I am working with the City’s Public Works Traffic Engineering Department on a series of traffic calming pilot projects in several neighbourhoods of the South Winnipeg- St. Norbert Ward.

My office receives countless phone calls and E-Mails on a regular basis requesting traffic enforcement to address speeding vehicles, and I am committed to working with community members and the Public Works Department to calm traffic in residential areas.

Speed limit signs and traffic enforcement reduce speed and calm traffic to a limited extent. Traffic control and traffic calming devices are continually improving and in recent years, traffic engineers have been changing the ‘built environment’ to reduce speed and calm traffic. By changing the built environment, the physical changes alter vehicle/driver response to street conditions.

While traffic enforcement through the Winnipeg Police Service (WPS) can be effective, it is not sustainable.  There is a high cost associated in sending out WPS enforcement and it provides only sporadic, temporary results. I am conducting these pilot projects which change the built environment, thereby requiring drivers to reduce their speed. Not everyone is supportive of traffic calming and I understand that. The implementation of these pilot projects is based on the professional advice of City of Winnipeg Traffic Engineers.

Because I am not a traffic engineer, I rely on experts to provide advice and guidance, but please know it has been my initiative to conduct these pilot projects. Not every application works for every street and it is through pilot projects like the ones in our ward that engineers can learn and ultimately make improvements on a city-wide basis.

I greatly appreciate the feedback which residents have E-Mailed into our office, as it has provided valuable information for these and other potential projects in future.


Dalhousie Avenue Speed Tables

The Dalhousie Avenue speed tables were installed in 2014, and are being monitored by the Traffic Engineering Department. This initiative was triggered as part of a national Safe Routes to School study.

Overall feedback from residents, Ryerson School and the City of Winnipeg indicates the tables are successfully calming traffic and reducing speed.


Aldgate Road Speed Tables

The speed tables on Aldgate Road were installed in Fall of 2016.  Because Aldgate is a linear collector road, the speed tables were installed as ‘staggered’ tables.

  • A collector road is a low-to-moderate-capacity road which serves to move traffic from local streets to arterial roads (high-capacity urban roadways).
  • Unlike arterial roads, collector roads are designed to provide access to residential properties.

Slight modifications were made to the installation over the past year, and monitoring continues.  With ongoing input from residents, the Public Works Traffic Engineering Department has concluded that “curb to curb” speed tables would be more effective on Aldgate.  This modification will be made in summer, 2017.


Kilkenny Avenue Speed Tables

Kilkenny is a linear collector street in a residential neighbhourhood.
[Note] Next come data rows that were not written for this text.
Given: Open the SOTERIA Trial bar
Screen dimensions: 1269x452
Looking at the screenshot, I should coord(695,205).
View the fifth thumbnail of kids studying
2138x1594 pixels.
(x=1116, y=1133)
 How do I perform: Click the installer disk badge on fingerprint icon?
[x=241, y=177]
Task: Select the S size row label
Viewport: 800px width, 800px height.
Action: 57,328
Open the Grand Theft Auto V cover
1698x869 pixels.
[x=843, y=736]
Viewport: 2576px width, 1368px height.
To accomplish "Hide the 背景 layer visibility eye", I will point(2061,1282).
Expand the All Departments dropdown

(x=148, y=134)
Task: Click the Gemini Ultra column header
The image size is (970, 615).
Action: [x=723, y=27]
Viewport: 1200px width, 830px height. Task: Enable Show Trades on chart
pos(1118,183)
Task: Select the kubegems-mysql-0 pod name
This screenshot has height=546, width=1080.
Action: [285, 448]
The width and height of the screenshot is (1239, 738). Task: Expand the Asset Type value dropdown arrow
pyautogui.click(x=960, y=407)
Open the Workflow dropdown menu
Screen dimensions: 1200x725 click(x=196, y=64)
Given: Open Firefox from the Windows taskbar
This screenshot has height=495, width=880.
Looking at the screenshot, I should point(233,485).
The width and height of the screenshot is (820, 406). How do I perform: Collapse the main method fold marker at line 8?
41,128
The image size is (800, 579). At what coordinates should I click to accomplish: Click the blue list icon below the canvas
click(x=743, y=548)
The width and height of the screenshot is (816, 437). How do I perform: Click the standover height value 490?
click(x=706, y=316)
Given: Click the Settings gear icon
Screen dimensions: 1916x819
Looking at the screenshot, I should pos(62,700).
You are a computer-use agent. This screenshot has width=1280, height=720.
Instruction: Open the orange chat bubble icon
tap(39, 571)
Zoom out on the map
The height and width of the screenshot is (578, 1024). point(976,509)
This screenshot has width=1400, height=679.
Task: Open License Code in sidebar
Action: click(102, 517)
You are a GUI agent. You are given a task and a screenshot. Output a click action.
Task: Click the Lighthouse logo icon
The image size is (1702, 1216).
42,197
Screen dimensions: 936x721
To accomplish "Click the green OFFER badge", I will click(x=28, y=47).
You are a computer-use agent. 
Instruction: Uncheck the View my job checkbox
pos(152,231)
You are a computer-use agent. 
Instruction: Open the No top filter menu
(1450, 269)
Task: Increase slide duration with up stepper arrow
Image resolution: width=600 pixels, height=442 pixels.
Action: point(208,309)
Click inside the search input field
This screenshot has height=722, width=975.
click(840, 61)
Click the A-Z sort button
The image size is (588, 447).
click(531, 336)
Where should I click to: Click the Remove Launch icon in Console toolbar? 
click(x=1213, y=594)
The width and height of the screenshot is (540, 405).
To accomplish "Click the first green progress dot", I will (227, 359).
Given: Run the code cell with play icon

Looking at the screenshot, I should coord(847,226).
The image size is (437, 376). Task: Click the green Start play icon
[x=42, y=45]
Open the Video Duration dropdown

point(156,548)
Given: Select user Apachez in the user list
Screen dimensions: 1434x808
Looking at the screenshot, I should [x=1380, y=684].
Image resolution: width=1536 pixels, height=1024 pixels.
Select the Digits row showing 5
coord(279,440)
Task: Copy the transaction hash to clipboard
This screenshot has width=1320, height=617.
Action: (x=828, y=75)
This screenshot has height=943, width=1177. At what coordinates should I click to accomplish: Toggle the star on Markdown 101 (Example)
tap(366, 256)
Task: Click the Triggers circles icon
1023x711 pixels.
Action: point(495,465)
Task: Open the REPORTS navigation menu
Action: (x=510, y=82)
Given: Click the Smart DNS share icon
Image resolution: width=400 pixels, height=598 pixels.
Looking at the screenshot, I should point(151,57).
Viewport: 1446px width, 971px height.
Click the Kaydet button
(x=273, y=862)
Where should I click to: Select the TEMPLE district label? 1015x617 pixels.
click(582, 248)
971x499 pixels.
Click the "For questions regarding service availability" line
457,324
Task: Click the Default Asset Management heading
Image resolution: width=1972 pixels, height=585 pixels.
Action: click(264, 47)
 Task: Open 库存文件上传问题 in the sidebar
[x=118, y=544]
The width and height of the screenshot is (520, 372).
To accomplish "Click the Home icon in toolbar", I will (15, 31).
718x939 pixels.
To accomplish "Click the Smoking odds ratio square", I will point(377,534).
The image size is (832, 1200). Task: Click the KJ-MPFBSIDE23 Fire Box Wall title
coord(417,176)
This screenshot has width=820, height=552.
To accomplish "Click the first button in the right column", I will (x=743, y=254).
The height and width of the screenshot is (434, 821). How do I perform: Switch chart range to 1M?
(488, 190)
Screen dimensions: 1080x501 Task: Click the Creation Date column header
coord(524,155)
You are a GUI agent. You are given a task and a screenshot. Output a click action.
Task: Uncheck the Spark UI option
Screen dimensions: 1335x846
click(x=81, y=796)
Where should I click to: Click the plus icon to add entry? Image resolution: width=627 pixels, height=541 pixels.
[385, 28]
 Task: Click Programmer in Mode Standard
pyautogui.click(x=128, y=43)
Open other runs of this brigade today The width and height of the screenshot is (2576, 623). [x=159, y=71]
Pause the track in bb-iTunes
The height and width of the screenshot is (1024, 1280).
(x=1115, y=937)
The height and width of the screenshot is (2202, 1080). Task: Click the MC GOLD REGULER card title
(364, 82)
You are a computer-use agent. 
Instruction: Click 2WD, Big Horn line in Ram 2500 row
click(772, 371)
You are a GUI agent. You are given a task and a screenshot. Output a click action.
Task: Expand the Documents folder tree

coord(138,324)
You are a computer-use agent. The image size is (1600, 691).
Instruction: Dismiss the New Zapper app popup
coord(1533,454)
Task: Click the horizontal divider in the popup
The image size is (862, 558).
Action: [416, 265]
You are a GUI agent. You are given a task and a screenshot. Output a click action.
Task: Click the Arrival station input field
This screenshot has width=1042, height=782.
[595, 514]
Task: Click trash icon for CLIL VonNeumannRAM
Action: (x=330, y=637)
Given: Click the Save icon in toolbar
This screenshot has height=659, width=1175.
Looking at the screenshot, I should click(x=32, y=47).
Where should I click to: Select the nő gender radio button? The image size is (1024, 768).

The staggered speed tables on Kilkenny were part of the 2016 road rehabilitation project, and were installed in Spring of 2017, due to a late completion date of the roadway construction.

Information acquired through the Aldgate pilot project, combined with the collector route traffic on Kilkenny, have determined that the Kilkenny speed tables will be changed to the  ‘curb to curb’ design. The staggered speed tables will be modified in summer, 2017.


Bridgland Drive North Speed Table

Bridgland Drive North is also a collector street, though it is circular in design and collects vehicles from streets, bays and cul de sacs. This speed table was installed in Fall of 2016 to calm traffic on a section of Bridgland Drive North. The speed table ALSO acts as a raised crosswalk and a link, connecting the large trail network in the neighbourhood of Bridgwater Forest.

This speed table has proven to be very effective, and the installation of additional tables at the trail crossings on Bridgland Drive North will occur in the coming years, pending approval of funding in the City budget.


Pasadena Avenue and Grandmont Boulevard

A section of Pasadena Avenue (between University Crescent and Aurora Street) is a major cut through for outgoing University of Manitoba traffic. This section of Pasadena has been identified to receive a traffic calming device in summer, 2017.

Grandmont Boulevard is also being studied, and I anticipate a traffic calming device will be installed in summer, 2017.

I do not have specific details on the type of traffic calming devices for either of these locations, but will post an update to my website once this information has been provided to me.



I am conducting these traffic calming pilot projects to enable safer neighbourhoods, in a more sustainable manner.  Piloting any kind of project that impacts drivers  stimulates very strong feedback – both positive and negative – and a tremendous volume of e-mails to our office.  Many wards choose not to conduct pilots for these reasons, but I have seen much success and will ‘take the heat’ with the ultimate goal of improving our neighbourhoods.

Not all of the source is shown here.